*REQUIREMENTS*
Can you update everything from the record containing "Accept All Cookies (187, 2458)" down to the one containing "部品番号の入力: (188, 1584)", swapping "toggle switch" for "rocker switch" and leaving the rest as is?

»»

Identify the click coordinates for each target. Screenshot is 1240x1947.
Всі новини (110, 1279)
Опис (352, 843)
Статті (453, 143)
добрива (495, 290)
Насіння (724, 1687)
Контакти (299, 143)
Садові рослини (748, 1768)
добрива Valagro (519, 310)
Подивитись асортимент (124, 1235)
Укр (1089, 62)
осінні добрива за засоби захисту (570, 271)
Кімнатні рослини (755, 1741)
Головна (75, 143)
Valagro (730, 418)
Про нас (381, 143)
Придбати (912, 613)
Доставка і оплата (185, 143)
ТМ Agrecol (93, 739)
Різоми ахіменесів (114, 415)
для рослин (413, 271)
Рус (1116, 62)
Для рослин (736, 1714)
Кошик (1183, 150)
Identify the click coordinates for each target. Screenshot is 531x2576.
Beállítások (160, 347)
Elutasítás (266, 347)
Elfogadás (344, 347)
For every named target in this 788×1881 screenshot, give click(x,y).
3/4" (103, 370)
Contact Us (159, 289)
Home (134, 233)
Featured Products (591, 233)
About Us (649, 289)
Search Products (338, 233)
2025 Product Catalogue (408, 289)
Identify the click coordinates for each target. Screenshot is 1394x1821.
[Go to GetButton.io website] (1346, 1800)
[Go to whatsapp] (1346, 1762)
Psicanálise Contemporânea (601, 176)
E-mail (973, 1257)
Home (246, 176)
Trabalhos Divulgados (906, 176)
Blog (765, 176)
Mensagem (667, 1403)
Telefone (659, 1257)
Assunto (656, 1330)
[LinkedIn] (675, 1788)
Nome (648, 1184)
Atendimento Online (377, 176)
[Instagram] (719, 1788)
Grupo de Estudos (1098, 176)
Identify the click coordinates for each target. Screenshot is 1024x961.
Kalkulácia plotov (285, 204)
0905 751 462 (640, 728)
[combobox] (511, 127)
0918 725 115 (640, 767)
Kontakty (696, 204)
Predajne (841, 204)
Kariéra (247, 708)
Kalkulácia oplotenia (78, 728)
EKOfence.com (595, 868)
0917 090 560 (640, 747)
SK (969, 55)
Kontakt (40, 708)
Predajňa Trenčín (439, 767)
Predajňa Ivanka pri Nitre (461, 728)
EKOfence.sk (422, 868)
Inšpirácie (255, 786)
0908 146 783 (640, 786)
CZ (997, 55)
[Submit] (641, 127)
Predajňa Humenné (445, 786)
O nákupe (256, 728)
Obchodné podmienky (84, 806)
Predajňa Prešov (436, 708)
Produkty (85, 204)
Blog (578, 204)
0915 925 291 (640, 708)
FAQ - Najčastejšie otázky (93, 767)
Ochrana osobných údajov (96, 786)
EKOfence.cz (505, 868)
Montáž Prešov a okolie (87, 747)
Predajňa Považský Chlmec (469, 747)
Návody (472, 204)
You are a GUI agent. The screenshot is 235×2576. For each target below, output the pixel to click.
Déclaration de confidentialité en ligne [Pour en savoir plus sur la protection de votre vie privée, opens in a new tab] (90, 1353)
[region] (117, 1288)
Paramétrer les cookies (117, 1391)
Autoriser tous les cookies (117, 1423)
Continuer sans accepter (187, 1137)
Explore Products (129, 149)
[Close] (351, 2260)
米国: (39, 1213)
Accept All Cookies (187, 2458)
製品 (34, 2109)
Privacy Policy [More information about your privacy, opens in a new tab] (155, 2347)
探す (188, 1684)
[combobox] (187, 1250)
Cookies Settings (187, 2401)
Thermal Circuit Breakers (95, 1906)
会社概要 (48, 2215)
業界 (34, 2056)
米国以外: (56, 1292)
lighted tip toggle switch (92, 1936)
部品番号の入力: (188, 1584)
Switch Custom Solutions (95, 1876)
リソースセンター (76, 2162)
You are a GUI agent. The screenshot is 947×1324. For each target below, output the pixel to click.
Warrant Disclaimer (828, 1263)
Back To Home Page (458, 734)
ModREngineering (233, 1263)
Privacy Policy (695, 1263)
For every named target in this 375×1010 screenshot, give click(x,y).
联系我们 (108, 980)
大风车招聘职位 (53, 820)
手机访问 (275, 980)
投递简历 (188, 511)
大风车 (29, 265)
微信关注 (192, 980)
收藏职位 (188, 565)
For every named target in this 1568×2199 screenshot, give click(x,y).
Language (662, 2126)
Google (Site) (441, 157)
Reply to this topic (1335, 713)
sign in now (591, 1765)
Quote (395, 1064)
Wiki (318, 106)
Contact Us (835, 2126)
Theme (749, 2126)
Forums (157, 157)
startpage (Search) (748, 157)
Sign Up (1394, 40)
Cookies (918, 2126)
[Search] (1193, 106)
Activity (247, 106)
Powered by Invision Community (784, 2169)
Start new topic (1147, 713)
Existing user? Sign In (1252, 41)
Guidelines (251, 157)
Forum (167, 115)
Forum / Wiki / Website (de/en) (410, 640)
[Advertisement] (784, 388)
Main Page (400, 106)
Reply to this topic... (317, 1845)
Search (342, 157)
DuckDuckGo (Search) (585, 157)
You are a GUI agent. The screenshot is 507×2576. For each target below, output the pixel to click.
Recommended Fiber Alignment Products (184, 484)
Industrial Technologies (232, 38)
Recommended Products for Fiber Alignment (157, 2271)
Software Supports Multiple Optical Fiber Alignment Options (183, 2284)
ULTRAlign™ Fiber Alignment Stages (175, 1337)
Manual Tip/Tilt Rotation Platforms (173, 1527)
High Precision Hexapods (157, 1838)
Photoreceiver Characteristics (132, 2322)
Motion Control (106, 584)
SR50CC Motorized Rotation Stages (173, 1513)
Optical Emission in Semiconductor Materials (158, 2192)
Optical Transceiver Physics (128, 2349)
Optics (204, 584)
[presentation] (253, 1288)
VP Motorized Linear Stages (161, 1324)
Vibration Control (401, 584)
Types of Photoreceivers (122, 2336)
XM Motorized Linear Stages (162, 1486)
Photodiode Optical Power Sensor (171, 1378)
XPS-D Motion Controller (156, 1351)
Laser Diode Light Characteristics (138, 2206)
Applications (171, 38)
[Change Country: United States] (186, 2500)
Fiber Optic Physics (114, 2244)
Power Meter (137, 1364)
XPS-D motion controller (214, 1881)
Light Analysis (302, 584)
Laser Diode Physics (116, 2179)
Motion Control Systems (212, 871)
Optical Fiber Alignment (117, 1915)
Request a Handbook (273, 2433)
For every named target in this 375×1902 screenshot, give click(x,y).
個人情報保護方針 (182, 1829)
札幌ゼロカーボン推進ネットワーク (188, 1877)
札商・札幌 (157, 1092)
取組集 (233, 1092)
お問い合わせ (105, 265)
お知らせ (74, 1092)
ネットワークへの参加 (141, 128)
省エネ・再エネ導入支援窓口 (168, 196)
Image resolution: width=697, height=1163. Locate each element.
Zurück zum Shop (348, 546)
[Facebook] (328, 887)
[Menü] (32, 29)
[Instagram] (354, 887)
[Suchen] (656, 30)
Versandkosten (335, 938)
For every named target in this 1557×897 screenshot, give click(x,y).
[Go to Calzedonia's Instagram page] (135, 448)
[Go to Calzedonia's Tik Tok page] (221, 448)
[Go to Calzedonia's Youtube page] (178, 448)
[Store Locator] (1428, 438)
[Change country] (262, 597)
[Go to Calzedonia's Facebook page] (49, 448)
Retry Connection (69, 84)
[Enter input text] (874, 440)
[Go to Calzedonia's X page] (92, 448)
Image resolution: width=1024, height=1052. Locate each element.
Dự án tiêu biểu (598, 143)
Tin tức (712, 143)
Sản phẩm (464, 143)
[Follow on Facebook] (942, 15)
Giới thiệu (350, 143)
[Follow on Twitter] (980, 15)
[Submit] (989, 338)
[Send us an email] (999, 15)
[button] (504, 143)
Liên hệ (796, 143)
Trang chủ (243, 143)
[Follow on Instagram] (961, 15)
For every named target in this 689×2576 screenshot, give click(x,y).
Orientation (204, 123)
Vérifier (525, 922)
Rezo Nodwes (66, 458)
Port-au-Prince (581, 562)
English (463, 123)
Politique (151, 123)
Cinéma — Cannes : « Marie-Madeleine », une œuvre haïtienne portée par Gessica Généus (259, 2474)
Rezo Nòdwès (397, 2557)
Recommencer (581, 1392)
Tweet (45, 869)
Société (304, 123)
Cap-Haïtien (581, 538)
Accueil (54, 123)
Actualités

««

*RESULT OF THE EXERCISE*
Accept All Cookies (187, 2458)
製品 (34, 2109)
Privacy Policy [More information about your privacy, opens in a new tab] (155, 2347)
探す (188, 1684)
[combobox] (187, 1250)
Cookies Settings (187, 2401)
Thermal Circuit Breakers (95, 1906)
会社概要 (48, 2215)
業界 (34, 2056)
米国以外: (56, 1292)
lighted tip rocker switch (92, 1936)
部品番号の入力: (188, 1584)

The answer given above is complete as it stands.